Difference between Communism, Capitalism and Socialism


  • Democracy is a type of governance in which leaders are chosen by the populace in open, fair elections with full adult participation and are subject to certain fundamental laws, such as a constitution.
  • Democracy has seen significant change over time. Direct democracy was the first type of democracy.
  • A representative democracy, such as a parliamentary or presidential democracy, is the most prevalent type of democracy in use today. In this type of democracy, the people choose the representatives who will represent them in government.
  • The basic forms of democracy include- Direct, Lot System, Representative, Parliamentary, Presidential and Hybrid.

Also Know:


  • The political philosophy of fascism is intricate and malleable, and it gained popularity in Europe during the 1920s and 1930s.
  • Mussolini first used fascism in 1919. The word, which describes a militant brotherhood, derives from the Italian word “fascio,” which means a bundle or group.
  • A kind of politics unique to the 20th century, fascism deploys sophisticated propaganda techniques to pique the public’s interest.
  • However, this political ideology encourages the idea of inherent inequity and unavoidable social hierarchy between groups.

Fascism and Nazism


  • Adolf Hitler served as the chairman of the Nazi Party in Germany and was the movement’s leader. Nazism is also spelled Naziism.
  • Nazism and Italian fascism had strong nationalistic tendencies, broad appeal, and authoritarian authority.
  • The political ideology of Nazism has oddly German origins.
  • Racism was a focus of Nazism. The concept promoted the idea that a state headed by members of a specific race, in this case, the ‘Aryan’ race, would be superior.
  • The state was viewed as a means of preserving and advancing the master race.

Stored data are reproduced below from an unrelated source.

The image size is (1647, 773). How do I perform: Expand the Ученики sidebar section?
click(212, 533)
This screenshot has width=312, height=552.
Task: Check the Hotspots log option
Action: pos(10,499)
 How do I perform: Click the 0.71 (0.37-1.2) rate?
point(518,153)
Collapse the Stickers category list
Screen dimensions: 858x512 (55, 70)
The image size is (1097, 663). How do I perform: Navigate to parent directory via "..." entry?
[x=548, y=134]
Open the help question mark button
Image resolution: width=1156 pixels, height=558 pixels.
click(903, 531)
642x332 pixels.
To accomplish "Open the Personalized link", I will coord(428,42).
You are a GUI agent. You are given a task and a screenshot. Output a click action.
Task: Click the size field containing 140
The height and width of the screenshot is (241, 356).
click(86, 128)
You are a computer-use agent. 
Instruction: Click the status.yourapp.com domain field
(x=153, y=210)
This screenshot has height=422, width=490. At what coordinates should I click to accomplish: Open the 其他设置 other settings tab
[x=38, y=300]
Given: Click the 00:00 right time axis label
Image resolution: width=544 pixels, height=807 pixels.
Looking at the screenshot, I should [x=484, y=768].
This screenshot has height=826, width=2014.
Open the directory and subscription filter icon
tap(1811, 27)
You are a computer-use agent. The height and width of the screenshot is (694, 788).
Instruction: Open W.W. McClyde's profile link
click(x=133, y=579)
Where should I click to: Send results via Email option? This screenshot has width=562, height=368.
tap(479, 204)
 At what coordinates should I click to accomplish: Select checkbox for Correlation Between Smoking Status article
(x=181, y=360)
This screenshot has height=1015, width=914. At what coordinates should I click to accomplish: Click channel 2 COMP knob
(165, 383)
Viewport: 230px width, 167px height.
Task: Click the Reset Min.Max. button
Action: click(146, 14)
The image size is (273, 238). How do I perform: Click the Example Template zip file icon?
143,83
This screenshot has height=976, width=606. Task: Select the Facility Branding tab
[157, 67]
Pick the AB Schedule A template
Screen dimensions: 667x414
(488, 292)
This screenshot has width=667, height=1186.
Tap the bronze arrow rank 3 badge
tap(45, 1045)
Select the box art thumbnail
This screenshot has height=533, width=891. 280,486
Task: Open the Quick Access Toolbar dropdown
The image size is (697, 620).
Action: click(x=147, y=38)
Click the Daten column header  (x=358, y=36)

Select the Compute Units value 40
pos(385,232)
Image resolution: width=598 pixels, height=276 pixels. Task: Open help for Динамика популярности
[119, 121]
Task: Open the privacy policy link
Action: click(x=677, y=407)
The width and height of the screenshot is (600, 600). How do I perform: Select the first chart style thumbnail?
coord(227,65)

  • Modernizing the social role of women is the goal of the political movement and philosophy known as feminism. One of the most influential political and social movements of the 19th and 20th centuries was this one.
  • Feminism is a movement that promotes gender equality for women and works to advance their rights and interests. It also includes political, sociological, and philosophical theories and philosophies that address issues of gender difference.
  • According to the oppositional definition, feminism, as a political ideology, is seen as the fight against all types of patriarchal and sexist aggression.
  • Two underlying assumptions help to characterise feminist philosophy. First, there is unequal treatment of men and women based on sex, and second, this unfair treatment can and must be changed.


  • Liberalism is a political ideology and intellectual philosophy emphasising equality, consent, and personal freedom. Based on how they interpret this philosophy, different liberals hold various opinions.
  • Additionally, it promotes freedom of speech, journalistic freedom, and religious conscience while defining democracy and secularism.
  • The concept of liberalism was created by English political philosopher and theorist John Locke in the 17th century.
  • Individualism is where liberalism starts and ends. Liberals view the individual as the centre of all activity and the point of focus; they see the individual as the goal, whilst all other organisations, including the state, are mere means to that end.
  • Welfarism and liberalism go hand in hand. The notion that the state works for the welfare of the people is known as welfarist.


  • A political ideology known as nationalism emphasises allegiance to a nation or nation-state and maintains that such commitments take precedence over those of other people or groups.
  • Despite the fact that nationalism is a strong force in the world, it is challenging to come to an understanding of what exactly nation or nationalism means.
  • With the French Revolution and the dissemination of the idea of popular sovereignty, nationalism began to emerge at the end of the 18th century.
  • Nationalism has characterised movements for freedom and justice, has been linked to cultural renaissances and promotes pride in national accomplishments.